报  告 人：美国南密西西比大学  强哲 博士

报告时间：2019年12月26日（周四）上午10:00

报告地点：子良楼A220会议室

邀 请 人：高分子材料与工程研究所 周密副教授

报告人简介：

强哲博士，美国南密西西比大学高分子科学与工程系助理教授，博士生导师。课题组研究领域主要集中在单分子和纳米层面的高分子物理与工程。于2016年博士毕业于美国阿克隆大学高分子工程专业，从事高分子物理以及功能型复合材料的研究。2016-2019年在美国西北大学化工与生物工程系从事博士后研究，主攻运用单分子高清荧光显微镜研究高分子动力学过程。目前已陆续在Nano Energy, ACS Nano, Chem Mater, ACS Applied Mater Inter, Macromolecules, Carbon等化学和材料主流杂志发表论文近40篇，美国专利一项，论文总引用超过700次。在博士和博后期间曾获得各种国家级荣誉和奖项： 2015年美国物理协会高分子物理最优秀博士五位年度候选人之一，2017年美国化学协会高分子化学优秀博士奖。目前长期担任ACS，RSC，Wiley等50多个化学和材料杂志的特约审稿人或客座编辑。

报告内容摘要：

   Nanostructured materials are of central importance to a variety of areas and applications, such as separation membranes, information technology, tissue engineering, energy storage and plasmonics. Polymer self-assembly has emerged as one of the most important and promising techniques to generate spontaneous nanoscale order due to its low cost and high versatility. However, the grand challenge still exists for translating these nanostructured polymers into the practical applications, such as the ability to generate complex and unidirectional features for selective transport.
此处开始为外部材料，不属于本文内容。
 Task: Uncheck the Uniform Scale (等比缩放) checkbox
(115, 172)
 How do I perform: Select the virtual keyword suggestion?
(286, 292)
      This talk will cover our recent efforts towards achieving on-demand polymer nanostructure manipulation and elucidating the assembly process, with the goal of improving material performance for addressing important societal needs. Specifically, I will first describe the progress in aligning block copolymer (BCP) nanopatterns using a simple solvent vapor annealing with shear method. The differential swelling between an overlaying elastomer pad and the BCP produces shear force upon solvent vapor exposure that aligns the ordered nanodomains. I will then demonstrate a photo-controlled process for altering the nanostructure of self-assembled BCP films on selected regions. Both approaches are generalizable to a wide variety of polymer systems, leading to exact control over the morphology, functionality, and properties. Furthermore, direct visualization of how nanostructures dynamically rearrange will illuminate the underlying physical mechanisms and help design more efficient processes in the future. I will discuss the significant advances in super-resolution optical microscopy, including non-invasively real-time imaging at nanoscale resolutions. The fundamental understanding gained from in-situ characterizations will inform and advance the design and engineering of nanostructured polymeric materials.